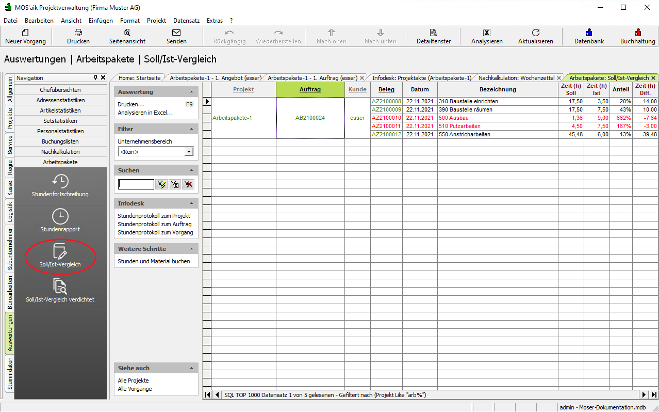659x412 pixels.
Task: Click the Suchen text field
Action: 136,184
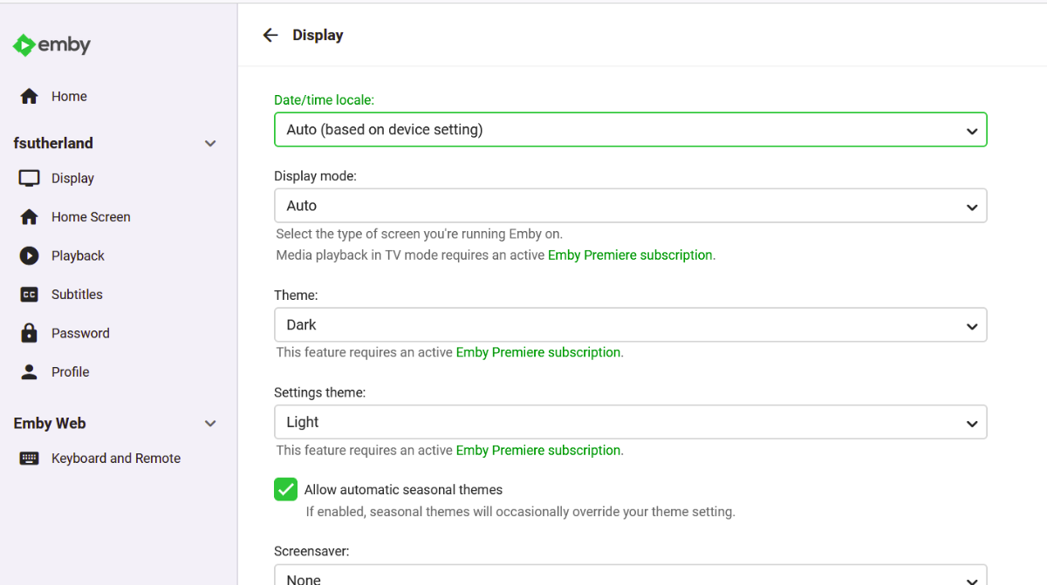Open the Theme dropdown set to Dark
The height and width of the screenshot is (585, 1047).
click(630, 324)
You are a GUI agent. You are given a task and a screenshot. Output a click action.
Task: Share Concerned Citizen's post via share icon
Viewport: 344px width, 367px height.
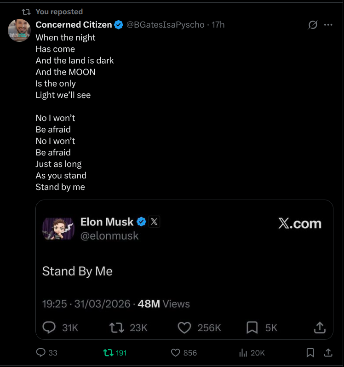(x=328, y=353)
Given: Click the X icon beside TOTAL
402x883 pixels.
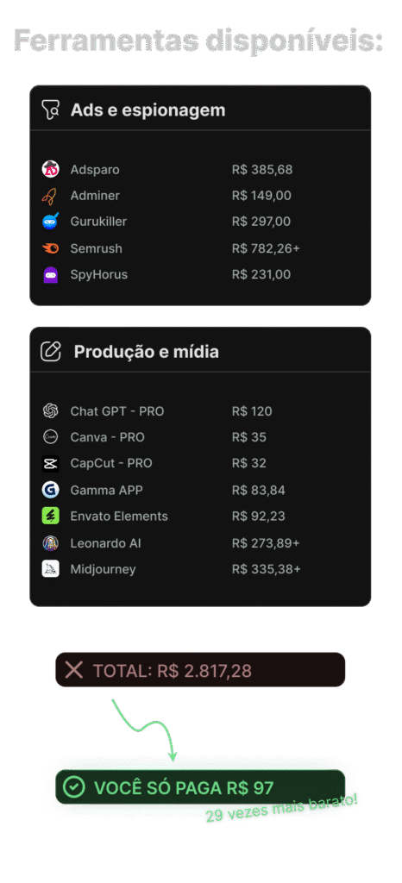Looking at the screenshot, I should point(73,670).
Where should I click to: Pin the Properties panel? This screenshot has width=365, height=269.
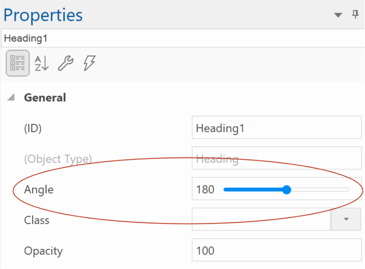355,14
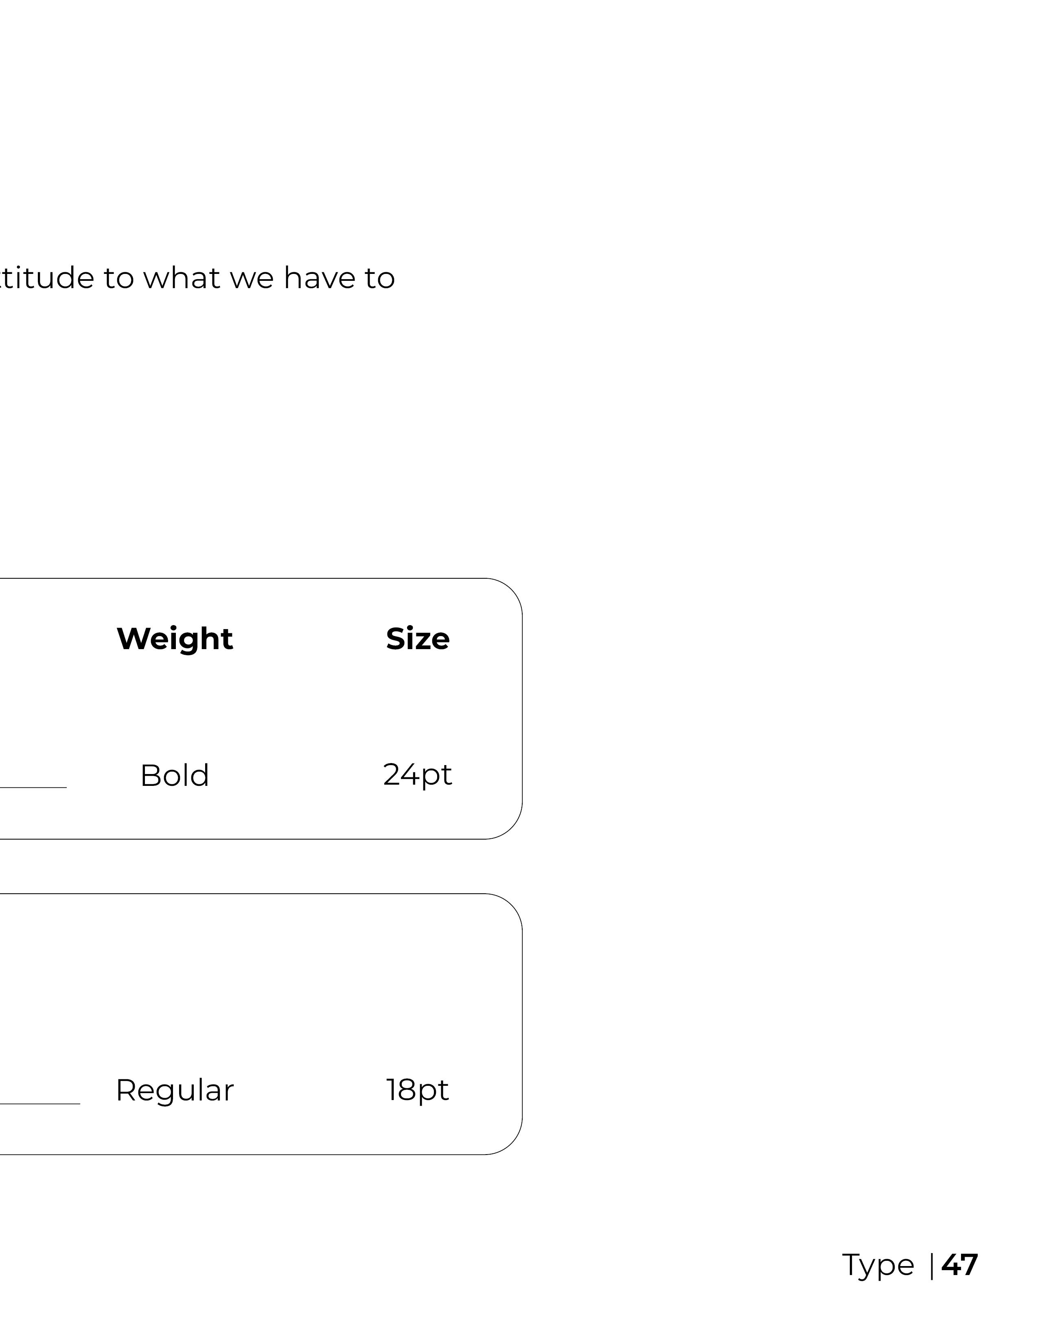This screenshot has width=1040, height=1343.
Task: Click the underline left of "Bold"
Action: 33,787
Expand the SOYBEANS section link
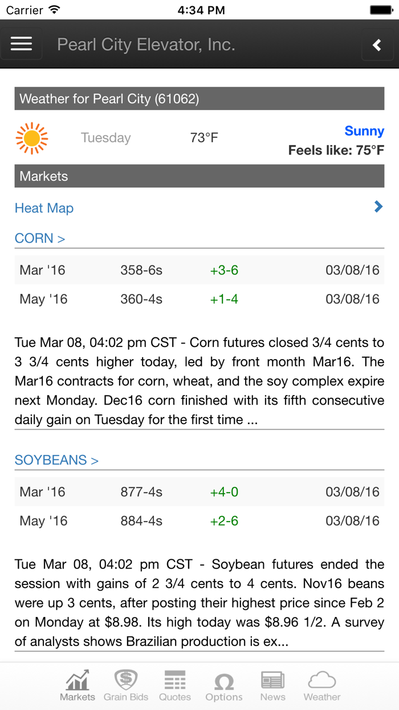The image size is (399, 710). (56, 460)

- _INSTRUCTIONS FOR THE TASK_: Scan the lines above for the word "icon". Return each one that has it.

- _SOLUTION FOR THIS TASK_:
Task: Share Concerned Citizen's post via share icon
Given: Click the X icon beside TOTAL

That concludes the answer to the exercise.